Source records:
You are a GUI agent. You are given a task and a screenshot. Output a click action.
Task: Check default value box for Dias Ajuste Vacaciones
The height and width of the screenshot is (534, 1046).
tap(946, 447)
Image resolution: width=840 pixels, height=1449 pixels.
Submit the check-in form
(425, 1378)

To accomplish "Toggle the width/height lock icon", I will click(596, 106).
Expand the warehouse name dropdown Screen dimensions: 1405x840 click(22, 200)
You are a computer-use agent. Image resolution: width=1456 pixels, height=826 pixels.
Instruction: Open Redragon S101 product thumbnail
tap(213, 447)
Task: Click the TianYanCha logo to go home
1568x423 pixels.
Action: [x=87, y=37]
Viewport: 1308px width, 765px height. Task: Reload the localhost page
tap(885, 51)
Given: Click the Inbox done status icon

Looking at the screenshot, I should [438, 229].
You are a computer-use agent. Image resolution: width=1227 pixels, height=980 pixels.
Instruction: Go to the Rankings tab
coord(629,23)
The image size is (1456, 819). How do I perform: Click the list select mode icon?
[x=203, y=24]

What is expected: Search each line of the data above for "computer", and copy the lines where it occurs.

Output for this task:
You are a computer-use agent. Image resolution: width=1456 pixels, height=826 pixels.
You are a computer-use agent. Image resolution: width=1227 pixels, height=980 pixels.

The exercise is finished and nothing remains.